If you can’t get pickled vegetables, you can add some or all of these: boiled cauliflower florets, celery, red capsicum and fennel, all cut into small pieces.
This recipe uses raw eaggs, so get the freshest eggs you can. Check them by putting them in a glass of water. If they sink, go ahead and use them. If they float, forget it!
So here’s to Nonna Pierina! We miss her still, and think of her often. I hope I have her energy when I am in my nineties. She would be delighted to know that you are all making her Insalata Russa for others just like she used to for us. . 🙂
If you’re wondering why this salad is called “Insalata Russa”, i.e. Russian Salad, it’s not because it originates from Russia. Nobody seems to know exactly why it was given the name. there are rumours that it was invented by a chef in Piemonte, Italy. Perhaps he named it Russin Slad for all the winter vegetables in it!
This post is part of a link up party from Our Growing Edge. The event aims to connect food bloggers and inspire them to try new things. This month it is hosted by Becky from My Utensil Crock and one of the themes is old family recipes, which is perfect for this Insalata Russa recipe!
By Lisa Watson
- Potatoes - 2 - 3 medium sized (approximately 200 - 300g)
- Carrots - 3 medium sized
- Eggs - 2 large or 3 small
- Pickled vegetables - 150 -200g (1 cup )
- Peas - (100g) 1/3 - 1/2 cup
- Tuna in olive oil - 100g ( 3.5oz) drained
- Egg yolks - 2
- Lemon juice - from 1/2 a lemon
- Olive oil - (250ml) 1 cup
- Anchovies - 2
- Tuna - 1 Tbsp
- Salt - to taste
- Cut the potatoes and carrots into small dice-sized chunks. Boil them in salted water until soft but not fall apart, about 10 minutes.
- Boil the peas.
- Hardboil the eggs.
- Let the eggs and vegetables cool to room temperature before continuing.

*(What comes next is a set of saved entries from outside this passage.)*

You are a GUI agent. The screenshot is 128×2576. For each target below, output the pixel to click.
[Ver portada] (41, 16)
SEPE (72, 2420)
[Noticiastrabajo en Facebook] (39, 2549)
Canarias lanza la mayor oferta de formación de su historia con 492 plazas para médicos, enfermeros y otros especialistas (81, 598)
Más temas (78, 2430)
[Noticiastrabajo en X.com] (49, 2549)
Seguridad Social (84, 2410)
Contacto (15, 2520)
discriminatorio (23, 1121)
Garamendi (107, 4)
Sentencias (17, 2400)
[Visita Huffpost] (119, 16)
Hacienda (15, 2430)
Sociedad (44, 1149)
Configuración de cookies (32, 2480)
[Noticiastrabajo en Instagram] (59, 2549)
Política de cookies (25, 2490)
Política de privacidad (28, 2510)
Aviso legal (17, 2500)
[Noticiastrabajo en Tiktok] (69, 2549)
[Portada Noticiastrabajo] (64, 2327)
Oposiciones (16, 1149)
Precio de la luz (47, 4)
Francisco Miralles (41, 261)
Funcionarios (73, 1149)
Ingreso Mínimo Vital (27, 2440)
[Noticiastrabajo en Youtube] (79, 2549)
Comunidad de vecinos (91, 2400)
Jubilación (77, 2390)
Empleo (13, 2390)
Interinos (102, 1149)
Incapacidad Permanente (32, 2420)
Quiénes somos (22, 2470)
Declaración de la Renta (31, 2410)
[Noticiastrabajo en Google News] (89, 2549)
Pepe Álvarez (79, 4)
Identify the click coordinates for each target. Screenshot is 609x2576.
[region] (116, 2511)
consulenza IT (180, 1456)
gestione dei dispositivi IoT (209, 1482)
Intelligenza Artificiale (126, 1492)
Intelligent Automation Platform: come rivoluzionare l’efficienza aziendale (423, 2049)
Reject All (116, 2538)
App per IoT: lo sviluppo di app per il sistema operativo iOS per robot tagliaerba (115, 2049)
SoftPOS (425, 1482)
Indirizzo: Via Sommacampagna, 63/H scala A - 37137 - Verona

- Chop the pickled vegetables roughly. Chop the boiled eggs into small pieces.
- Add all the ingredients together in a bowl with the drained tuna (saving 1 Tbsp of tuna for the mayonnaise).
To Make the Mayonnaise:
- Whisk the egg yolks, lemon juice and salt together in a bowl.
- Steadily pour the oil in thin stream while whisking continually.
- Mince the anchovies and tuna by hand, or with a small food processor , if you have one.
- Stir into the mayonnaise.
Add the mayonnaise to the vegetables. If you prefer it to be more "mayonnaisy", double the amount of mayonnaise you are making.
Store in the fridge and eat within three days.